BT Whole Home Wi-Fi review: Performance
What’s most impressive is that performance is stellar across the board. I tested it at home, where my usual setup is a Sky Q wireless mesh network and it blew it away in terms of both range and throughput speed.
My broadband connection comes in on the first floor at the front of the house, and this is where I carried out my first, close-range test. Using an Apple MacBook Pro 15 equipped with a 3×3 stream Broadcom Wi-Fi adapter as the test client, I saw average throughput of 89MB/sec to (yes, that’s megabytes, not megabits).
Next, I moved down one flight of stairs and into the kitchen at the rear of the house. Note that, when setting up the system, I tried to replicate as closely as possible the positions of the various Sky Q access points and booster boxes in my original network.
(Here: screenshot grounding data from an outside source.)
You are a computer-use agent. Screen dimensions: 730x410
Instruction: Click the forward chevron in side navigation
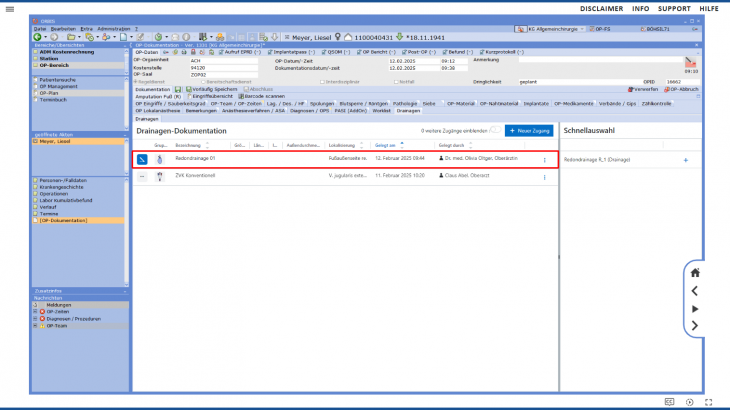click(x=695, y=326)
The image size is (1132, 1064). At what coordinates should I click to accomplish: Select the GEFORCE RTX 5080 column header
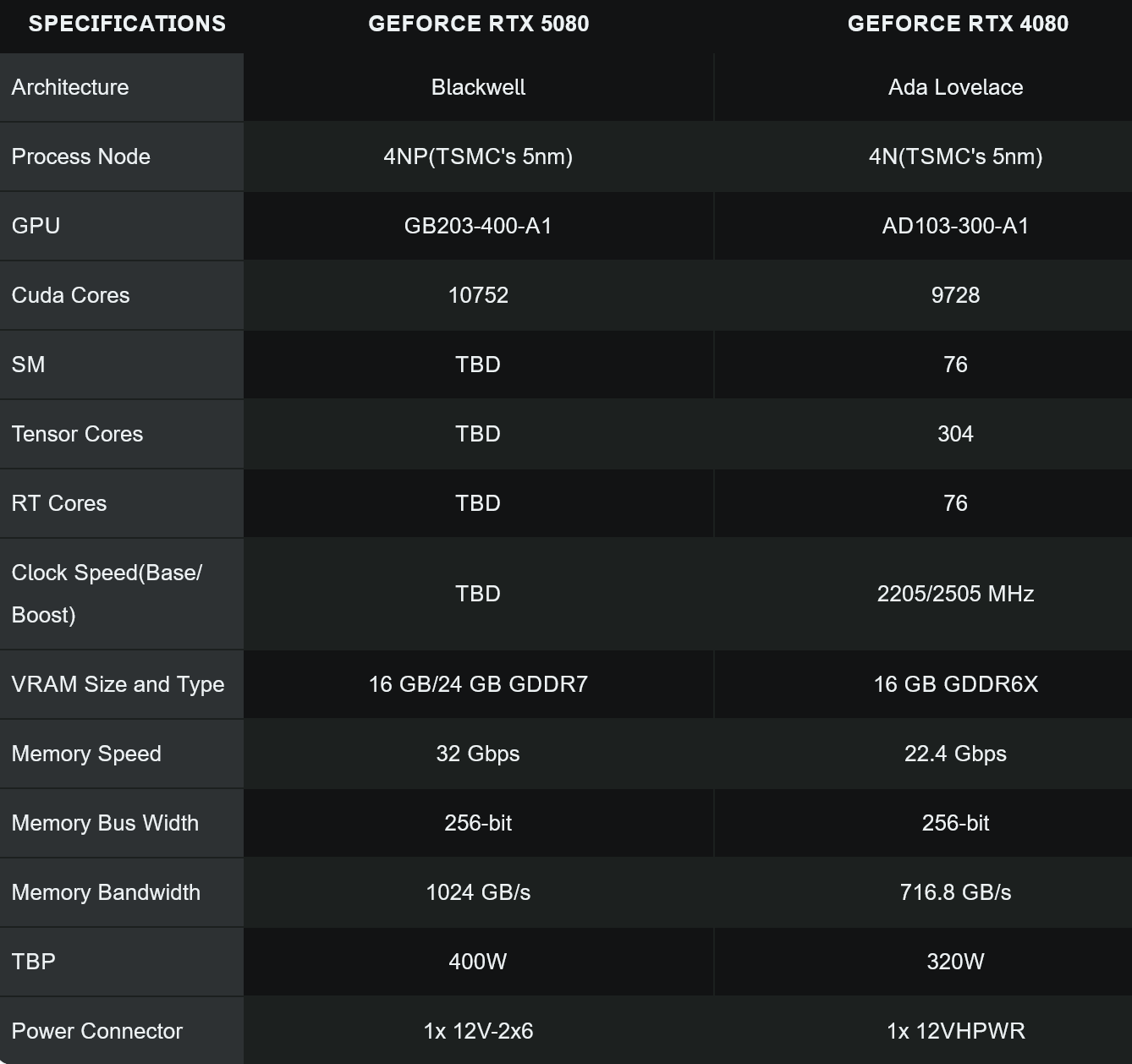[x=479, y=24]
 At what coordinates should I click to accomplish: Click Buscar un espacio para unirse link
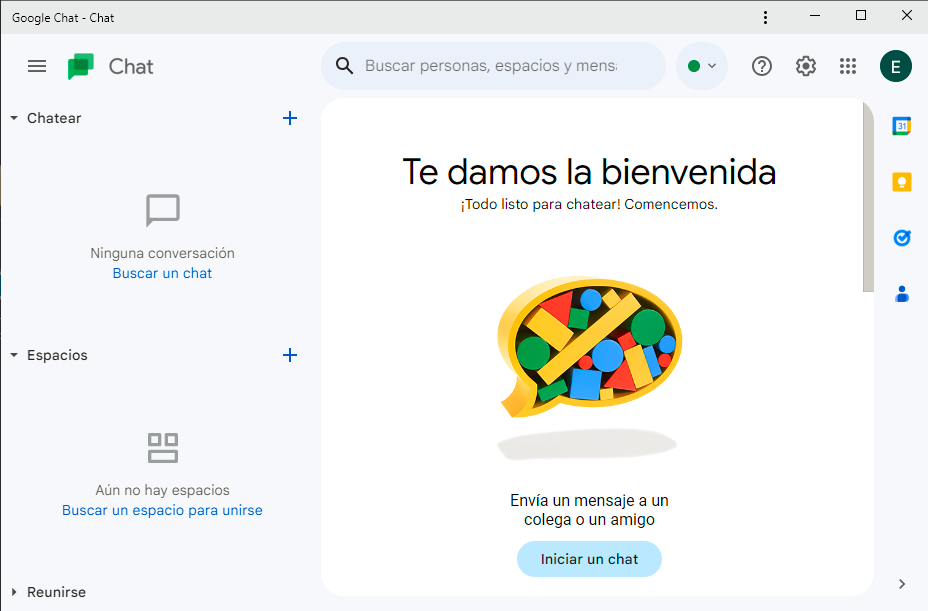pos(162,510)
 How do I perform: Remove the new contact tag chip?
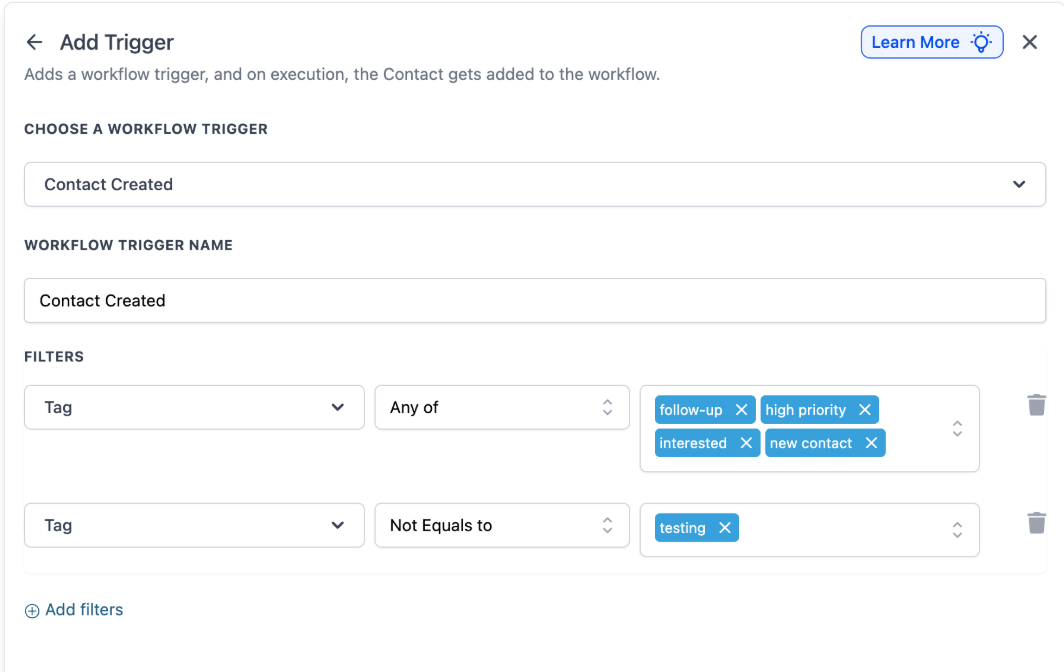pyautogui.click(x=871, y=443)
I only tweaked the positions slightly on the advice of the BT Whole Home Wi-Fi app.
Now, I would normally see throughput speeds of around 8MB/sec on the Sky Q network in the kitchen, but the BT Whole Home Wi-Fi system flew past it with an average throughput of 36MB/sec. That’s easily strong enough to stream 4K Netflix via a Chromecast Ultra, and it’s double the speed the BT Smart Hub was able to muster in that position.
Moving to a second-floor bedroom immediately above the primary Whole Home disc revealed even more impressive results. Here I saw an average of 67MB/sec throughput. The slowest throughput speeds I saw were in the study at the rear of the house (25MB/sec) and the living room at the front of the house, immediately below the primary Whole Home Wi-Fi disc (22MB/sec).
Your numbers will be different from mine, of course – every household is different – but what’s promising about the performance of the BT system is that even in the trickiest of spots I was getting a strong signal and decent throughput. That can only be a good thing.
BT Whole Home Wi-Fi review: Verdict
Overall, BT’s Whole Home Wi-Fi is a great product but what’s even more impressive is that it remains relevant, despite its age. That’s mainly due to the price, which has been steadily cut since it first appeared. It’s now one of the cheapest setups around with a triple pack costing under £200, where Google Wifi, for example, is £300.
Coupled with great performance and easy setup, that makes the BT Whole Home Wi-Fi an excellent way to extend the range of an ageing router that may be struggling to provide coverage across your home.